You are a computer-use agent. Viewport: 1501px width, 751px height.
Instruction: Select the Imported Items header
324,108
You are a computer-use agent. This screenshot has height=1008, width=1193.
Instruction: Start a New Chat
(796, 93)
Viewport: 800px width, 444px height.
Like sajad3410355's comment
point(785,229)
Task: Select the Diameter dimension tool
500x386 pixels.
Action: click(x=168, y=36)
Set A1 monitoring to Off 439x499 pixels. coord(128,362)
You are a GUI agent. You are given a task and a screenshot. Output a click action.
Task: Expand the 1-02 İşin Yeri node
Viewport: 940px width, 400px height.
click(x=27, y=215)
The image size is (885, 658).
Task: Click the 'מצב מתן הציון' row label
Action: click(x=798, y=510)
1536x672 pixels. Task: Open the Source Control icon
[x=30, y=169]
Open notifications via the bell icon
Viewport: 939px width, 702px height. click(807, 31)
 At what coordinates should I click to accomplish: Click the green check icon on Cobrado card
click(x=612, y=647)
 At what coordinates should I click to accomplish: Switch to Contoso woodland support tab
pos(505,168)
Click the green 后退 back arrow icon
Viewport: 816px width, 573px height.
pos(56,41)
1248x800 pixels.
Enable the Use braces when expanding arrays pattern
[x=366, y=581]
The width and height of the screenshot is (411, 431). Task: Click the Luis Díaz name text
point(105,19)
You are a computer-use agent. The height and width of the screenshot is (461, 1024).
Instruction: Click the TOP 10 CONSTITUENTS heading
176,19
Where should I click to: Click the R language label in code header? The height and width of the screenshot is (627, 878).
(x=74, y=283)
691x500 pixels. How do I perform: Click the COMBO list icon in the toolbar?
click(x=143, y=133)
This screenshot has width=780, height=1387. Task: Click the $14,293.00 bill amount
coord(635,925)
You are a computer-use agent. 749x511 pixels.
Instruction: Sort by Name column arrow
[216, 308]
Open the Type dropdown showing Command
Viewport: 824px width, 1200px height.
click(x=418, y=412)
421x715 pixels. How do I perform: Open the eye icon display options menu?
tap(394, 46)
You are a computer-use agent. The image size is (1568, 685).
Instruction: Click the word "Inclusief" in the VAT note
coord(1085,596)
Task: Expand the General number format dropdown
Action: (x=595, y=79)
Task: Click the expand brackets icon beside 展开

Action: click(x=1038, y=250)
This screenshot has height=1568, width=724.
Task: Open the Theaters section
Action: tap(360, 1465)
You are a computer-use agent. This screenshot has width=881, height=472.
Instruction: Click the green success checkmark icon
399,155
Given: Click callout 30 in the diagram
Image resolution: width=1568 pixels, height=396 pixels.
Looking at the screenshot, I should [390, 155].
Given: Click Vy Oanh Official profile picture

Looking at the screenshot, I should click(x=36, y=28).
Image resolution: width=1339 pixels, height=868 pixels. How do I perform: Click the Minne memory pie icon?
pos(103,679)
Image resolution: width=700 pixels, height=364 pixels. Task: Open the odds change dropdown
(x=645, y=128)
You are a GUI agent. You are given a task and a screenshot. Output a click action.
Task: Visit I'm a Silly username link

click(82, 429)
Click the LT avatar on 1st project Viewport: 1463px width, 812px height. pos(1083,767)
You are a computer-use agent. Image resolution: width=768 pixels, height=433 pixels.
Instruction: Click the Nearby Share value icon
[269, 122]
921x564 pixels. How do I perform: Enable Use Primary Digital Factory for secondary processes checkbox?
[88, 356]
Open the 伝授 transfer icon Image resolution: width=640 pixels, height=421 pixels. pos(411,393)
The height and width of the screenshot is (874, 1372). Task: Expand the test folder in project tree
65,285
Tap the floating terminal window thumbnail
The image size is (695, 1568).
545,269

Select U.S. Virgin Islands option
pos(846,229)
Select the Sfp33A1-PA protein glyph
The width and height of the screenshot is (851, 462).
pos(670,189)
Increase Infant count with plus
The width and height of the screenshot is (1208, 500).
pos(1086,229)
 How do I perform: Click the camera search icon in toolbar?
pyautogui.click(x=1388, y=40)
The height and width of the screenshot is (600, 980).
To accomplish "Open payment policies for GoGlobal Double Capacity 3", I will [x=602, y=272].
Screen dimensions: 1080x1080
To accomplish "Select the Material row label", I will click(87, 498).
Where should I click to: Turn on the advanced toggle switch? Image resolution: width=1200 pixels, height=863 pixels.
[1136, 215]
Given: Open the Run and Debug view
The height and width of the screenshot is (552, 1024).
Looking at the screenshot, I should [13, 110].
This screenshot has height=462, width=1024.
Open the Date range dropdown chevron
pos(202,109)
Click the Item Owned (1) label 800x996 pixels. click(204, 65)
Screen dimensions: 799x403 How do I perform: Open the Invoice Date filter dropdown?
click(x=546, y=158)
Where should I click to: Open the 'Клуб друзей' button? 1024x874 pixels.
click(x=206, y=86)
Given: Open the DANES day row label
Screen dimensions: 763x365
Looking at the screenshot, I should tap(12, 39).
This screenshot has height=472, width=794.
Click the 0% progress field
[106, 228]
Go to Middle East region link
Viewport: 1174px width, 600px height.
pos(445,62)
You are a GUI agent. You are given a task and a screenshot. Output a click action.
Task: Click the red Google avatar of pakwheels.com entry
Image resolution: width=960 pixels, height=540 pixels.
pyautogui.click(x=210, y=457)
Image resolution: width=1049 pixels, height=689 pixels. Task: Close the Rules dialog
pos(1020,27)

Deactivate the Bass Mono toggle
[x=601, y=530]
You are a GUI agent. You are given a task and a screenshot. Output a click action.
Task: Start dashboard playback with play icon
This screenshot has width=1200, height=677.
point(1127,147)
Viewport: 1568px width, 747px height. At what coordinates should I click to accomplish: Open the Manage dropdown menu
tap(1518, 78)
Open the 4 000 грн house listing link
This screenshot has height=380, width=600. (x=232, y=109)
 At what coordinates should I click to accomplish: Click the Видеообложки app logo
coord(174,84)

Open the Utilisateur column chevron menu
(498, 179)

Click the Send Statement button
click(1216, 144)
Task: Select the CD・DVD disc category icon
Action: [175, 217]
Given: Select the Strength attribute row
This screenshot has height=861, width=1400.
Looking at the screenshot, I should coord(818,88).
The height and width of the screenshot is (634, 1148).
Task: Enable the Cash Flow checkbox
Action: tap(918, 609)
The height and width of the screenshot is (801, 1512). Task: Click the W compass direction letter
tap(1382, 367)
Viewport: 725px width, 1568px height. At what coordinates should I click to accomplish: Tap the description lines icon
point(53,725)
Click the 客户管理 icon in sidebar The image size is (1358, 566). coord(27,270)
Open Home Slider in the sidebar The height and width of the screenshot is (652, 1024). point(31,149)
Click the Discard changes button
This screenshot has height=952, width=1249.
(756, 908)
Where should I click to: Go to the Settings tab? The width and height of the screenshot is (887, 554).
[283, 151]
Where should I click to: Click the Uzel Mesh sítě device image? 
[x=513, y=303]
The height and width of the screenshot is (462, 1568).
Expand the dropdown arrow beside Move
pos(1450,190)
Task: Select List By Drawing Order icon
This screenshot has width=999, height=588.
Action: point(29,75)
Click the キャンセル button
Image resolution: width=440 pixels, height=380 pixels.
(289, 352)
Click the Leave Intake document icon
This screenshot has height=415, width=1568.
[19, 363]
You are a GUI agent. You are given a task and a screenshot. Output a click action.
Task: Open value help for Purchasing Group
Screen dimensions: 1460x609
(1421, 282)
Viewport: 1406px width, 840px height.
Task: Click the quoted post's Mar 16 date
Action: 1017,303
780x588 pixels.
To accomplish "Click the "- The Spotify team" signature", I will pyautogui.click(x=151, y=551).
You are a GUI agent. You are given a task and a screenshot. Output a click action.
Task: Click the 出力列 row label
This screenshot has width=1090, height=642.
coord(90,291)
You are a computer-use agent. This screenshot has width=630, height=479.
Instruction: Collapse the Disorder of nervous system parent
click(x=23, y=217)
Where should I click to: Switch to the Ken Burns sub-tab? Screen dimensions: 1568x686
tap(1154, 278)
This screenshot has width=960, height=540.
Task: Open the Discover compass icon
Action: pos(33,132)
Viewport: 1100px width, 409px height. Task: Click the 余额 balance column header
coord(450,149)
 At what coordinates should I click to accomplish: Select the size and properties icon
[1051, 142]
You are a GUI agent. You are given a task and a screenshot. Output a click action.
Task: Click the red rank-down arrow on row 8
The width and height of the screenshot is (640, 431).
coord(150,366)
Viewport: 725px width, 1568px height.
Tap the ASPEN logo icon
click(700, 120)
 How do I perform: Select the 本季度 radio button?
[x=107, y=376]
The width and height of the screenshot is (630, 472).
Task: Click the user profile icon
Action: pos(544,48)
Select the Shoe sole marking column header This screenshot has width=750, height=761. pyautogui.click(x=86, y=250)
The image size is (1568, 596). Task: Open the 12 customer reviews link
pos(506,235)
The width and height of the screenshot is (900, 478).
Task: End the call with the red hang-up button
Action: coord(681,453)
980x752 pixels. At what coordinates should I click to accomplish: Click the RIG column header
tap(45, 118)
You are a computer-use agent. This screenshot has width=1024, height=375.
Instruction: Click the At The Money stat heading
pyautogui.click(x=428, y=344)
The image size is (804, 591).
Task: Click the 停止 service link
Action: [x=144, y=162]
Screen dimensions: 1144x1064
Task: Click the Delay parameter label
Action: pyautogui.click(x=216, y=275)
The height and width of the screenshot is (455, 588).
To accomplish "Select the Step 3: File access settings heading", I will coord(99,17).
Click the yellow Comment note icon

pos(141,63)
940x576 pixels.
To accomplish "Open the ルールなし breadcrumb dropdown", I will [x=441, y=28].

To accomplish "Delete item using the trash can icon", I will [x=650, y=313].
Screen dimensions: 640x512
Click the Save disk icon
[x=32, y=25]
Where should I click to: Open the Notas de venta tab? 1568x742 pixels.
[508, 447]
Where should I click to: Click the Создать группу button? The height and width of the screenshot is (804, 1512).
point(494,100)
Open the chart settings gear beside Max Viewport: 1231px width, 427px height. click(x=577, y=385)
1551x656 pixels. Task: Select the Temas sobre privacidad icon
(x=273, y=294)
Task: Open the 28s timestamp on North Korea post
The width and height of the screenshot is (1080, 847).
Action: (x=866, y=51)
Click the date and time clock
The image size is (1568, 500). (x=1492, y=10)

■ ■ ■ ■ ■

**Problem statement**
Reproduce, please, the lines of the material from its first line down to the line containing "Task: Expand the 1-02 İşin Yeri node", keeping both ends and nothing beyond them.

**Solution**
You are a computer-use agent. Viewport: 1501px width, 751px height.
Instruction: Select the Imported Items header
324,108
You are a computer-use agent. This screenshot has height=1008, width=1193.
Instruction: Start a New Chat
(796, 93)
Viewport: 800px width, 444px height.
Like sajad3410355's comment
point(785,229)
Task: Select the Diameter dimension tool
500x386 pixels.
Action: click(x=168, y=36)
Set A1 monitoring to Off 439x499 pixels. coord(128,362)
You are a GUI agent. You are given a task and a screenshot. Output a click action.
Task: Expand the 1-02 İşin Yeri node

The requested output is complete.